THE REQUEST: Replace "screenshot" with "image" in everything from the start of the listing down to the line containing "pyautogui.click(x=130, y=155)", and reproduce those lines with no other change.
--- start of WORKING DATA ---
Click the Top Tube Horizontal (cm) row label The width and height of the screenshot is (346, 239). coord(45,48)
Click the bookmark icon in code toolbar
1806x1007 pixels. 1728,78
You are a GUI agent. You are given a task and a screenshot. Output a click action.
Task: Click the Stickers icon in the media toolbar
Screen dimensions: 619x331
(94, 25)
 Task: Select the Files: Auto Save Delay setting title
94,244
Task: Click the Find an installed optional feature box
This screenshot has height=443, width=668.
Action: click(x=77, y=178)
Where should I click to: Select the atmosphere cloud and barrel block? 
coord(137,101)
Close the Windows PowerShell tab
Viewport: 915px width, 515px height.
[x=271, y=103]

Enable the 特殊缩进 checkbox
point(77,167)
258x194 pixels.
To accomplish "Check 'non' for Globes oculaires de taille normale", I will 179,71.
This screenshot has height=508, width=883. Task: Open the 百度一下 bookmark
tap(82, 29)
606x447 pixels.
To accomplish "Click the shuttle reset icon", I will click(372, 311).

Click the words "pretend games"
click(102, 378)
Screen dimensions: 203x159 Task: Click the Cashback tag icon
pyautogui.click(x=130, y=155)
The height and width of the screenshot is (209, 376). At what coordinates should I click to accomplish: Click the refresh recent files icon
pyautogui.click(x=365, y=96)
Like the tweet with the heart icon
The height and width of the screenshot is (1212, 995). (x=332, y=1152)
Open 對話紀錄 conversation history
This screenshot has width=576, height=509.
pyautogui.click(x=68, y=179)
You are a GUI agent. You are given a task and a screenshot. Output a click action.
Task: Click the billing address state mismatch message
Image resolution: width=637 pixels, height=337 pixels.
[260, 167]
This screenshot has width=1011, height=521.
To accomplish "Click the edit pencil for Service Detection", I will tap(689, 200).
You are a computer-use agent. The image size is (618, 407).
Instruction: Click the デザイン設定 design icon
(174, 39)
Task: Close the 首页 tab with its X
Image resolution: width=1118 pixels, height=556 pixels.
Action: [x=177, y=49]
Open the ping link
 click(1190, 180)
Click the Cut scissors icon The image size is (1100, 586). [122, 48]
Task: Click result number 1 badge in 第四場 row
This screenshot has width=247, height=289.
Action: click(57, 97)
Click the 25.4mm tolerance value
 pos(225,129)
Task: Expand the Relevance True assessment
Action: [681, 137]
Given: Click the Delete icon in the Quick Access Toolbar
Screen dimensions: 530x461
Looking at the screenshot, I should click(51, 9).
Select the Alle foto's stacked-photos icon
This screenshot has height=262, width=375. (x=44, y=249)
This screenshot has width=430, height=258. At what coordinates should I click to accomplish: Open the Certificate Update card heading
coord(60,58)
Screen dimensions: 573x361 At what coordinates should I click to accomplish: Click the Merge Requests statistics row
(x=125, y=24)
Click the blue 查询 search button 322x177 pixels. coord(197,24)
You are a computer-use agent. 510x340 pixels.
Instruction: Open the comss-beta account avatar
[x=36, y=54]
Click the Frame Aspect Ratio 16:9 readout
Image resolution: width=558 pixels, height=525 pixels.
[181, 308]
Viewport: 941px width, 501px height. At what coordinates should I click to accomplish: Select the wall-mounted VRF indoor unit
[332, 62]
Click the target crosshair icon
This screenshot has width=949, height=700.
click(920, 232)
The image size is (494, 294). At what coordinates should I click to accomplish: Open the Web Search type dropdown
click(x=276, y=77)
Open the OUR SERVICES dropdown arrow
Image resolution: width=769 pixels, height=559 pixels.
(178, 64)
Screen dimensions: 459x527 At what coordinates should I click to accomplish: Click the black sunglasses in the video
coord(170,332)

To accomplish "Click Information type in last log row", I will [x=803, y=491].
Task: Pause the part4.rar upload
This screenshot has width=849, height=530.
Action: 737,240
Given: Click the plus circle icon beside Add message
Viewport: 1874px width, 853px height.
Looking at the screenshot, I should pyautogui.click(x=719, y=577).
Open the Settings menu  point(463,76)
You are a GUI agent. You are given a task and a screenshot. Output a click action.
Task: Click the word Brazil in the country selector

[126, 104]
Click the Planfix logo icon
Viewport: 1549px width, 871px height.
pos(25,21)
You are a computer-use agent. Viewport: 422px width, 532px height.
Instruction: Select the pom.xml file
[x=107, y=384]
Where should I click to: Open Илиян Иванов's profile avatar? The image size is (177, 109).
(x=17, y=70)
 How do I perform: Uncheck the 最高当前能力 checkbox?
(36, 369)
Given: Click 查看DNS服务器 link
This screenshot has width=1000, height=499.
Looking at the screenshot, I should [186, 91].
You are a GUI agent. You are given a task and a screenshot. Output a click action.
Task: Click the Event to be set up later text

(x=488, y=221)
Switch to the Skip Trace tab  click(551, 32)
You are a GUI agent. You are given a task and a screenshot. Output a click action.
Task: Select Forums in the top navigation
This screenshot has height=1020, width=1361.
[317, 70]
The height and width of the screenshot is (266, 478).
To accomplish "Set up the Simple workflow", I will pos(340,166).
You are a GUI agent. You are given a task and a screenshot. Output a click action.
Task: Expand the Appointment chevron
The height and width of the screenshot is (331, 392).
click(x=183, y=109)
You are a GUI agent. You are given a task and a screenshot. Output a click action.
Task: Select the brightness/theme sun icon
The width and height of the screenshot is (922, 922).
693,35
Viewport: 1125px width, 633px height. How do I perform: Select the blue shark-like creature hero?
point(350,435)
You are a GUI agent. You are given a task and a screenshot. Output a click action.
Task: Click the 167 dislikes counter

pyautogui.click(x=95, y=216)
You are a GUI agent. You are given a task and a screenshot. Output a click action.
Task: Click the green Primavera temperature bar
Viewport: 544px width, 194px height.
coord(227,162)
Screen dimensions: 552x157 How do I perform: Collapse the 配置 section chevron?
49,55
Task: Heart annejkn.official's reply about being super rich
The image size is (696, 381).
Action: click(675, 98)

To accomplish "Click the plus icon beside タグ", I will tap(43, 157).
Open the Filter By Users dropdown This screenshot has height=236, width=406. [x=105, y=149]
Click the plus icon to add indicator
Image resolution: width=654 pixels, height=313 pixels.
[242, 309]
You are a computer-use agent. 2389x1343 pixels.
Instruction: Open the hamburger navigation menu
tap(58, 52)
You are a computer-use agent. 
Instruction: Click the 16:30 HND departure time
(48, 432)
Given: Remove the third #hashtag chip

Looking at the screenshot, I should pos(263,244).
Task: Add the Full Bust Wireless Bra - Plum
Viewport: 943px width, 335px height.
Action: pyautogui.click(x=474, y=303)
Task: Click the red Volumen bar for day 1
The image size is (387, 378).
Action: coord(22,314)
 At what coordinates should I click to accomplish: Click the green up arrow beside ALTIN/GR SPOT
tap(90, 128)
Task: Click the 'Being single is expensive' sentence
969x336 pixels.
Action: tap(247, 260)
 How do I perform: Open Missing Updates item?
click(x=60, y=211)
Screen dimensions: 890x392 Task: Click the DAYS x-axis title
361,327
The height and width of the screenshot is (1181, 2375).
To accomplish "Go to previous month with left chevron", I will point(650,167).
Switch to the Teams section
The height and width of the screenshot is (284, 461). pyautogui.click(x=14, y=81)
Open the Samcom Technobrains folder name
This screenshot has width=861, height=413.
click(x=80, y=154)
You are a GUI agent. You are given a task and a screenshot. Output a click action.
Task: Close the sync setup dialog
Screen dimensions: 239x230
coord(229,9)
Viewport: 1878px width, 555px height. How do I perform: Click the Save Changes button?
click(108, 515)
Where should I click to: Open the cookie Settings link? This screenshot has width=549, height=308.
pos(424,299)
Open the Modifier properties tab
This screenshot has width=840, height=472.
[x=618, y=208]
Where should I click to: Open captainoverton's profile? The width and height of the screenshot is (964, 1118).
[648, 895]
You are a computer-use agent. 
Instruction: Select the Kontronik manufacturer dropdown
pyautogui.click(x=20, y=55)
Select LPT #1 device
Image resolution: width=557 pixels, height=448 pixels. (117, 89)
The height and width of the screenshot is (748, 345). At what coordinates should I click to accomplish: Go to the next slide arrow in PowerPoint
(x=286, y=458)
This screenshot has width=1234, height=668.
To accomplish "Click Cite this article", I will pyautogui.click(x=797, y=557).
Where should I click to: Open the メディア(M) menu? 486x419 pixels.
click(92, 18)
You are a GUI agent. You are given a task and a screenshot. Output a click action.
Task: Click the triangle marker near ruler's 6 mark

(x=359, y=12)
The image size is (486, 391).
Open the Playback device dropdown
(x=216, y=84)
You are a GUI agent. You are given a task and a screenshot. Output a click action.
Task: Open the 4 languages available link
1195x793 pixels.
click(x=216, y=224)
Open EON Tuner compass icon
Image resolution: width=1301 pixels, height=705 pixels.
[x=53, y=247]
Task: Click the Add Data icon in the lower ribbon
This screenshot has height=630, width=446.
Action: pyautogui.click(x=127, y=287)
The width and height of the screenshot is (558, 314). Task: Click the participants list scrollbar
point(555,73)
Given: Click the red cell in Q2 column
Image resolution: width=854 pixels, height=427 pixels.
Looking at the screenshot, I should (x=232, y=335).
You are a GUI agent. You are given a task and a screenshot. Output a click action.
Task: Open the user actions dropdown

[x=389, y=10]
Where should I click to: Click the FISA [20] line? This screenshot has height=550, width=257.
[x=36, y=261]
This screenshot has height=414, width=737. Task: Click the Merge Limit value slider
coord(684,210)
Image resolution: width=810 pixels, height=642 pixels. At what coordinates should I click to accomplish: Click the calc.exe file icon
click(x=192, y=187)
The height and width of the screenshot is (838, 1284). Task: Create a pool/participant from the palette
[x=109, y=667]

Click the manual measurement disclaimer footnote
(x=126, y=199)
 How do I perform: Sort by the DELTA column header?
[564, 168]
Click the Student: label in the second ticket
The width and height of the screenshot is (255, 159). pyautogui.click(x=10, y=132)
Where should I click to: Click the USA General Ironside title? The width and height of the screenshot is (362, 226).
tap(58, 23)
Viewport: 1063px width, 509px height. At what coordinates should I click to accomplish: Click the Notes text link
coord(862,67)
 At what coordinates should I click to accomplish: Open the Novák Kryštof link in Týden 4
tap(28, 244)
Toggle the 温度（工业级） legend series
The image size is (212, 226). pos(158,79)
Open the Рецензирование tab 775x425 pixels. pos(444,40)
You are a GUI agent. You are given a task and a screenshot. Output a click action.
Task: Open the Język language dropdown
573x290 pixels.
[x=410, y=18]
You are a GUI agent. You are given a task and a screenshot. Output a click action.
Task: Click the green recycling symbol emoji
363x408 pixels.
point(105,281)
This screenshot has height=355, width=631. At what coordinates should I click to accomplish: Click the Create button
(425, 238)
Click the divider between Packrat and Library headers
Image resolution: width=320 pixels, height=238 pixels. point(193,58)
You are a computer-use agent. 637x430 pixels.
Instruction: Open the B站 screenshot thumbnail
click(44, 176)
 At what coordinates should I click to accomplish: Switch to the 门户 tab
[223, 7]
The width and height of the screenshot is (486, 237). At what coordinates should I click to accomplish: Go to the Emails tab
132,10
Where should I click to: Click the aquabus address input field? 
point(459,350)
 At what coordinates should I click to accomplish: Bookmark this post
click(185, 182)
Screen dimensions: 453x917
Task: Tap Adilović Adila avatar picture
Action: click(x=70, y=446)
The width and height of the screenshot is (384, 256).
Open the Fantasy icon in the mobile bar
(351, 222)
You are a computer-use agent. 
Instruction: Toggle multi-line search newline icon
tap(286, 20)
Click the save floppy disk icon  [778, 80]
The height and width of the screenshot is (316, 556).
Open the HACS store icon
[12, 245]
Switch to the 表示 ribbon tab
--- end of WORKING DATA ---
SOLUTION TO THE PROBLEM:
Click the Top Tube Horizontal (cm) row label The width and height of the image is (346, 239). coord(45,48)
Click the bookmark icon in code toolbar
1806x1007 pixels. 1728,78
You are a GUI agent. You are given a task and a image. Output a click action.
Task: Click the Stickers icon in the media toolbar
Screen dimensions: 619x331
(94, 25)
 Task: Select the Files: Auto Save Delay setting title
94,244
Task: Click the Find an installed optional feature box
This image has height=443, width=668.
Action: click(x=77, y=178)
Where should I click to: Select the atmosphere cloud and barrel block? 
coord(137,101)
Close the Windows PowerShell tab
Viewport: 915px width, 515px height.
[x=271, y=103]

Enable the 特殊缩进 checkbox
point(77,167)
258x194 pixels.
To accomplish "Check 'non' for Globes oculaires de taille normale", I will 179,71.
This image has height=508, width=883. Task: Open the 百度一下 bookmark
tap(82, 29)
606x447 pixels.
To accomplish "Click the shuttle reset icon", I will click(372, 311).

Click the words "pretend games"
click(102, 378)
Screen dimensions: 203x159 Task: Click the Cashback tag icon
pyautogui.click(x=130, y=155)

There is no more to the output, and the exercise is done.